La Paz, sous le puissant Illimani
A l'aéroport de La Paz les bouteilles d'oxygène sont prêtes pour pallier tout éventuel malaise d'un voyageur. Il faut dire qu'on débarque directement à 4000 mètres d'altitude. Pour ma part tout va bien, même si je ressens un léger mal de crâne en arpentant les ruelles bondées (et escarpées !) de la plus haute capitale du monde. Je prends mes quartiers dans un hôtel du centre historique. Ce sera mon "camp de base" pour les multiples ascensions à venir.

La ville est surprenante. Non pas par ses monuments (le mirador Killi Killi, la plaza Murillo, le marché des Sorcières... n'ont rien de transcendant), mais plutôt par son emplacement. Elle est constituée de deux parties : El Alto, immense faubourg bordélique sur un plateau d'altitude, et La Paz même, blottie en contrebas dans le creux d'une vallée. Le tout au pied de la Cordillère Royale où s'élèvent de majestueux sommets enneigés. Le Huayna Potosí, très élégant, et l'Illimani, particulièrement puissant, sont tout proches et veillent sur la cité.

En soirée je m'imprègne de la vie nocturne animée, et j'emprunte le réseau de téléphériques urbains pour profiter de vues étonnantes sur cette ville à la topographie inhabituelle.
Jour 2 : Navigation sur le lac Titicaca
Tôt le matin je rencontre German, guide UIAGM diplômé qui m'accompagnera pendant la majeure partie de mon périple. Aujourd'hui nous partons à la découverte d'un lieu mythique, le lac Titicaca. Celui-ci n'est qu'à 70km au nord-ouest. Je pensais y être rapidement, mais c'était mal connaître les conditions de circulation du secteur. Ici, dans un trafic dense et chaotique, toute notion de courtoisie a disparu. Si vous ne forcez pas le passage vous restez sur place plusieurs heures. Il faut donc nous extirper d'El Alto, prendre des chemins de traverse pour éviter les routes bloquées par les manifestants, et traverser un détroit sur une barge pour enfin arriver, après 4 heures de trajet, à Copacabana. Non ce n'est pas la plage brésilienne, mais une cité portuaire située sur la rive sud du lac Titicaca.
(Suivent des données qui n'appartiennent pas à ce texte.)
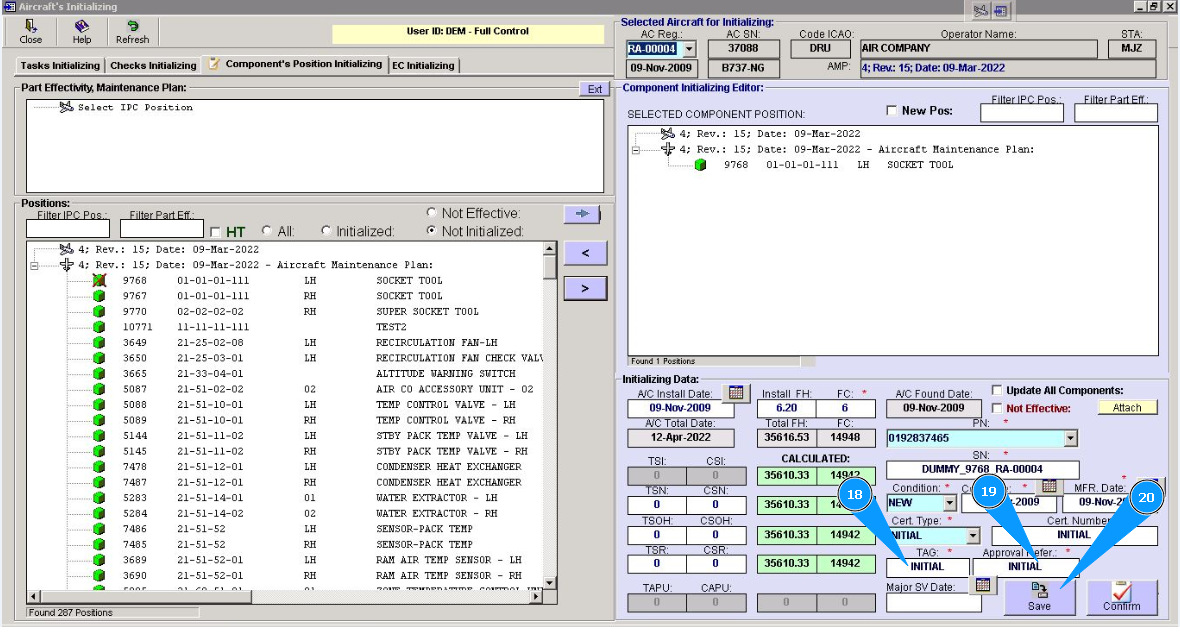1180x633 pixels.
Task: Click the Help book icon in toolbar
Action: [81, 26]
Là nous embarquons sur un bateau et voguons dans une intensité lumineuse exceptionnelle jusqu'à l'Isla del Sol. Nous y débarquons et, prenant un peu de hauteur jusqu'au Cerro Palla Khasa (4065 m), profitons d'un panorama élargit sur ce lac aux dimensions prodigieuses, jadis berceau des Incas, aujourd'hui partagé entre Bolivie et Pérou. L'horizon est découpé de pics enneigés, comme autant de belles promesses pour les prochains jours.
Jours 3 à 5 : Phase d'acclimatation au Pico Austria (5350 m), Pequeño Alpamayo (5410 m) et Condoriri (5648 m)
Place aux montagnes ! Et pour cela rien de mieux que la toute proche Cordillère Royale, garnie de cimes remarquables, idéales pour s'acclimater progressivement. Au programme : 3 jours dans le massif du Condoriri. Nous établissons notre camp près de la lagune Chiarkota, après une courte marche d'approche dans un décor fantastique. Nous devions nous reposer toute l'après-midi, mais German a déjà compris que je ne refuse jamais l'ascension d'un sommet, alors puisque le timing le permet il me propose d'enchaîner illico avec le programme du lendemain : une montée d'acclimatation au Pico Austria, le sommet qui domine le camp. C'est parti !
La laguna Chiarkota au pied du Condoriri
L'itinéraire s'élève à flanc dans les éboulis jusqu'à un petit col. Ensuite il est très simple de gagner le sommet du Pico Austria (5350 m). Là-haut le panorama est sensationnel. Trois éléments retiennent mon attention : le Huayna Potosí dont la face ouest en impose, le lac Titicaca qui scintille à l'horizon, et surtout le Condoriri, seigneur incontestable des lieux. A vrai dire, il est rare qu'un sommet soit à la fois le plus haut et le plus beau d'un massif. C'est le cas de cette montagne à la silhouette symbolique, puisque avec un peu d'imagination on peut y distinguer un condor déployant ses ailes.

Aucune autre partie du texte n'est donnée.